→ **AIM**: Please rewrite all of the rows below as a numbered list, leaving out any blank lines.
::::
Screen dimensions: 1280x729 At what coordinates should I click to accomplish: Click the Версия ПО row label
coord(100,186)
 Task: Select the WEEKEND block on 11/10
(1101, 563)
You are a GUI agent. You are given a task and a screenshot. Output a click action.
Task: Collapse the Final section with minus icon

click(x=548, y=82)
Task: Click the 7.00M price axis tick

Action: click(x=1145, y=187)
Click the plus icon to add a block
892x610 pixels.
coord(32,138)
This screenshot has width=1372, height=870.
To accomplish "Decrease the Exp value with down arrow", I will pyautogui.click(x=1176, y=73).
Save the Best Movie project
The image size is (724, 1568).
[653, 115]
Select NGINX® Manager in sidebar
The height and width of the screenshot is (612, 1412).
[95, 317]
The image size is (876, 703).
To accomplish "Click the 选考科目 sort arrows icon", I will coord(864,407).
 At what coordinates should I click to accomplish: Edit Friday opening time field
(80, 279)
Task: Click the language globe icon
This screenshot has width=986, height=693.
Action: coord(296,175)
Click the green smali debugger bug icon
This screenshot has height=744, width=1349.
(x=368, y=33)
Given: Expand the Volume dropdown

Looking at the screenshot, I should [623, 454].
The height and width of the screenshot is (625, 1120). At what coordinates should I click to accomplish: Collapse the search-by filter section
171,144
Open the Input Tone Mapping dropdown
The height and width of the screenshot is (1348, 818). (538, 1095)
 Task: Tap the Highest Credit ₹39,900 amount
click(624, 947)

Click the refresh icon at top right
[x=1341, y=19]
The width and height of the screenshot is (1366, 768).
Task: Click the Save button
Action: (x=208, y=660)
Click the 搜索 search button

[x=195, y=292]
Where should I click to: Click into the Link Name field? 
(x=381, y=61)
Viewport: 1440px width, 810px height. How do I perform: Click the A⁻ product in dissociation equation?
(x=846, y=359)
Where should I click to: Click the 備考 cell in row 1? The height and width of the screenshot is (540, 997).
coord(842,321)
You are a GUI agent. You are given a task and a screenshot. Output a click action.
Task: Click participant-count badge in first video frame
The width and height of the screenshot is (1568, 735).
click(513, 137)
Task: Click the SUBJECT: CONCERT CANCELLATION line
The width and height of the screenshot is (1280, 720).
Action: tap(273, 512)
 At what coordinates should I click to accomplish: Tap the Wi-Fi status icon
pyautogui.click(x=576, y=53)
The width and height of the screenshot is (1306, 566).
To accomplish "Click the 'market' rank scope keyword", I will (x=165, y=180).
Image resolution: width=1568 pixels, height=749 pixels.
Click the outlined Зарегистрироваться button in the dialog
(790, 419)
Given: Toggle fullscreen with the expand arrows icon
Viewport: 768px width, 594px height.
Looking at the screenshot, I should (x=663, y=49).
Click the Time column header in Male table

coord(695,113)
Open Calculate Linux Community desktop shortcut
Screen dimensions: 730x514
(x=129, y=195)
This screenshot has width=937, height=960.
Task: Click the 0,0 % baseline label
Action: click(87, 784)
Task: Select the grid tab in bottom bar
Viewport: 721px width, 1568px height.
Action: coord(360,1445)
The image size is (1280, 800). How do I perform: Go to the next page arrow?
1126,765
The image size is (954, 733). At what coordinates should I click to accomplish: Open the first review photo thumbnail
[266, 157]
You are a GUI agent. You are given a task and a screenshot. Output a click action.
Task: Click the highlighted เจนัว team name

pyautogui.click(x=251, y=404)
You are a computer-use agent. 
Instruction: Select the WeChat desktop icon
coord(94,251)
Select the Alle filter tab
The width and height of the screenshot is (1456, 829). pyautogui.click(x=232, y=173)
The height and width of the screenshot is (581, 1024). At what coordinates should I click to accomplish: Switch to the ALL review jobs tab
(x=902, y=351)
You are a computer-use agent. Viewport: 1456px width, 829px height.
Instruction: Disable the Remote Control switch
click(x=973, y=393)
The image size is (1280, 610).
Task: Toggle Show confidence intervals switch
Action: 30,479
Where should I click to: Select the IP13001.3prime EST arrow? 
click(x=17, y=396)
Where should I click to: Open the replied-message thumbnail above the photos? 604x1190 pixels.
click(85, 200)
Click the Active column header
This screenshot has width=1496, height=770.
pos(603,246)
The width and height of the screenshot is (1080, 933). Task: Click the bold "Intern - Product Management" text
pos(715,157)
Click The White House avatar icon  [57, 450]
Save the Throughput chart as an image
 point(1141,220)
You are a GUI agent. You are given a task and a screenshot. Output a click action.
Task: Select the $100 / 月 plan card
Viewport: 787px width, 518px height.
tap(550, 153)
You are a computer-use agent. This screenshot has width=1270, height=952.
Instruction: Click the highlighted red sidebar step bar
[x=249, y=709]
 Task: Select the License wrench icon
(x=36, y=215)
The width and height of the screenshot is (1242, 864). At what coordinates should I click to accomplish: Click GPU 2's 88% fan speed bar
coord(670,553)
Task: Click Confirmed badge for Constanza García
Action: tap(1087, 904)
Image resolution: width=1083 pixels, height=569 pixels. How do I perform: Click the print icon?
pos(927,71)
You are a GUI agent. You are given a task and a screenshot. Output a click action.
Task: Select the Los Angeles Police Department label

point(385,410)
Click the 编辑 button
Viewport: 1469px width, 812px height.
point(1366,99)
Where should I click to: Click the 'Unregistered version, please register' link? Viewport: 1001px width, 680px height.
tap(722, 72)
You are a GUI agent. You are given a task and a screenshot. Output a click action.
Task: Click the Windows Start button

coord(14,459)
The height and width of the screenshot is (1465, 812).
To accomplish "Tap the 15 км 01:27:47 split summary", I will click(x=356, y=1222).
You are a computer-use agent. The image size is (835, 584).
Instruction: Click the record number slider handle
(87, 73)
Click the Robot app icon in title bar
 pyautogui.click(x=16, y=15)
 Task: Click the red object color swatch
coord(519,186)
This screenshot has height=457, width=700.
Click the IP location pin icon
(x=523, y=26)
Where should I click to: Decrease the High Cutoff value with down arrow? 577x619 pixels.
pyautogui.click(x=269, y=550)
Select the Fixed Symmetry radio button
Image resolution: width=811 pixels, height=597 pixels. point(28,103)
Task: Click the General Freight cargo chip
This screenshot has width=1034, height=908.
::::
→ **IN RESPONSE**:
1. Screen dimensions: 1280x729 At what coordinates should I click to accomplish: Click the Версия ПО row label
2. coord(100,186)
3.  Task: Select the WEEKEND block on 11/10
4. (1101, 563)
5. You are a GUI agent. You are given a task and a screenshot. Output a click action.
6. Task: Collapse the Final section with minus icon
7. click(x=548, y=82)
8. Task: Click the 7.00M price axis tick
9. Action: click(x=1145, y=187)
10. Click the plus icon to add a block
11. 892x610 pixels.
12. coord(32,138)
13. This screenshot has width=1372, height=870.
14. To accomplish "Decrease the Exp value with down arrow", I will pyautogui.click(x=1176, y=73).
15. Save the Best Movie project
16. The image size is (724, 1568).
17. [653, 115]
18. Select NGINX® Manager in sidebar
19. The height and width of the screenshot is (612, 1412).
20. [95, 317]
21. The image size is (876, 703).
22. To accomplish "Click the 选考科目 sort arrows icon", I will coord(864,407).
23.  At what coordinates should I click to accomplish: Edit Friday opening time field
24. (80, 279)
25. Task: Click the language globe icon
26. This screenshot has width=986, height=693.
27. Action: coord(296,175)
28. Click the green smali debugger bug icon
29. This screenshot has height=744, width=1349.
30. (x=368, y=33)
31. Given: Expand the Volume dropdown
32. Looking at the screenshot, I should [623, 454].
33. The height and width of the screenshot is (625, 1120). At what coordinates should I click to accomplish: Collapse the search-by filter section
34. 171,144
35. Open the Input Tone Mapping dropdown
36. The height and width of the screenshot is (1348, 818). (538, 1095)
37.  Task: Tap the Highest Credit ₹39,900 amount
38. click(624, 947)
39. Click the refresh icon at top right
40. [x=1341, y=19]
41. The width and height of the screenshot is (1366, 768).
42. Task: Click the Save button
43. Action: (x=208, y=660)
44. Click the 搜索 search button
45. [x=195, y=292]
46. Where should I click to: Click into the Link Name field? 
47. (x=381, y=61)
48. Viewport: 1440px width, 810px height. How do I perform: Click the A⁻ product in dissociation equation?
49. (x=846, y=359)
50. Where should I click to: Click the 備考 cell in row 1? The height and width of the screenshot is (540, 997).
51. coord(842,321)
52. You are a GUI agent. You are given a task and a screenshot. Output a click action.
53. Task: Click participant-count badge in first video frame
54. The width and height of the screenshot is (1568, 735).
55. click(513, 137)
56. Task: Click the SUBJECT: CONCERT CANCELLATION line
57. The width and height of the screenshot is (1280, 720).
58. Action: tap(273, 512)
59.  At what coordinates should I click to accomplish: Tap the Wi-Fi status icon
60. pyautogui.click(x=576, y=53)
61. The width and height of the screenshot is (1306, 566).
62. To accomplish "Click the 'market' rank scope keyword", I will (x=165, y=180).
63. Image resolution: width=1568 pixels, height=749 pixels.
64. Click the outlined Зарегистрироваться button in the dialog
65. (790, 419)
66. Given: Toggle fullscreen with the expand arrows icon
67. Viewport: 768px width, 594px height.
68. Looking at the screenshot, I should (x=663, y=49).
69. Click the Time column header in Male table
70. coord(695,113)
71. Open Calculate Linux Community desktop shortcut
72. Screen dimensions: 730x514
73. (x=129, y=195)
74. This screenshot has width=937, height=960.
75. Task: Click the 0,0 % baseline label
76. Action: click(87, 784)
77. Task: Select the grid tab in bottom bar
78. Viewport: 721px width, 1568px height.
79. Action: coord(360,1445)
80. The image size is (1280, 800). How do I perform: Go to the next page arrow?
81. 1126,765
82. The image size is (954, 733). At what coordinates should I click to accomplish: Open the first review photo thumbnail
83. [266, 157]
84. You are a GUI agent. You are given a task and a screenshot. Output a click action.
85. Task: Click the highlighted เจนัว team name
86. pyautogui.click(x=251, y=404)
87. You are a computer-use agent. 
88. Instruction: Select the WeChat desktop icon
89. coord(94,251)
90. Select the Alle filter tab
91. The width and height of the screenshot is (1456, 829). pyautogui.click(x=232, y=173)
92. The height and width of the screenshot is (581, 1024). At what coordinates should I click to accomplish: Switch to the ALL review jobs tab
93. (x=902, y=351)
94. You are a computer-use agent. Viewport: 1456px width, 829px height.
95. Instruction: Disable the Remote Control switch
96. click(x=973, y=393)
97. The image size is (1280, 610).
98. Task: Toggle Show confidence intervals switch
99. Action: 30,479
100. Where should I click to: Select the IP13001.3prime EST arrow? 
101. click(x=17, y=396)
102. Where should I click to: Open the replied-message thumbnail above the photos? 604x1190 pixels.
103. click(85, 200)
104. Click the Active column header
105. This screenshot has width=1496, height=770.
106. pos(603,246)
107. The width and height of the screenshot is (1080, 933). Task: Click the bold "Intern - Product Management" text
108. pos(715,157)
109. Click The White House avatar icon  [57, 450]
110. Save the Throughput chart as an image
111.  point(1141,220)
112. You are a GUI agent. You are given a task and a screenshot. Output a click action.
113. Task: Select the $100 / 月 plan card
114. Viewport: 787px width, 518px height.
115. tap(550, 153)
116. You are a computer-use agent. This screenshot has width=1270, height=952.
117. Instruction: Click the highlighted red sidebar step bar
118. [x=249, y=709]
119.  Task: Select the License wrench icon
120. (x=36, y=215)
121. The width and height of the screenshot is (1242, 864). At what coordinates should I click to accomplish: Click GPU 2's 88% fan speed bar
122. coord(670,553)
123. Task: Click Confirmed badge for Constanza García
124. Action: tap(1087, 904)
125. Image resolution: width=1083 pixels, height=569 pixels. How do I perform: Click the print icon?
126. pos(927,71)
127. You are a GUI agent. You are given a task and a screenshot. Output a click action.
128. Task: Select the Los Angeles Police Department label
129. point(385,410)
130. Click the 编辑 button
131. Viewport: 1469px width, 812px height.
132. point(1366,99)
133. Where should I click to: Click the 'Unregistered version, please register' link? Viewport: 1001px width, 680px height.
134. tap(722, 72)
135. You are a GUI agent. You are given a task and a screenshot. Output a click action.
136. Task: Click the Windows Start button
137. coord(14,459)
138. The height and width of the screenshot is (1465, 812).
139. To accomplish "Tap the 15 км 01:27:47 split summary", I will click(x=356, y=1222).
140. You are a computer-use agent. The image size is (835, 584).
141. Instruction: Click the record number slider handle
142. (87, 73)
143. Click the Robot app icon in title bar
144.  pyautogui.click(x=16, y=15)
145.  Task: Click the red object color swatch
146. coord(519,186)
147. This screenshot has height=457, width=700.
148. Click the IP location pin icon
149. (x=523, y=26)
150. Where should I click to: Decrease the High Cutoff value with down arrow? 577x619 pixels.
151. pyautogui.click(x=269, y=550)
152. Select the Fixed Symmetry radio button
153. Image resolution: width=811 pixels, height=597 pixels. point(28,103)
154. Task: Click the General Freight cargo chip
155. This screenshot has width=1034, height=908.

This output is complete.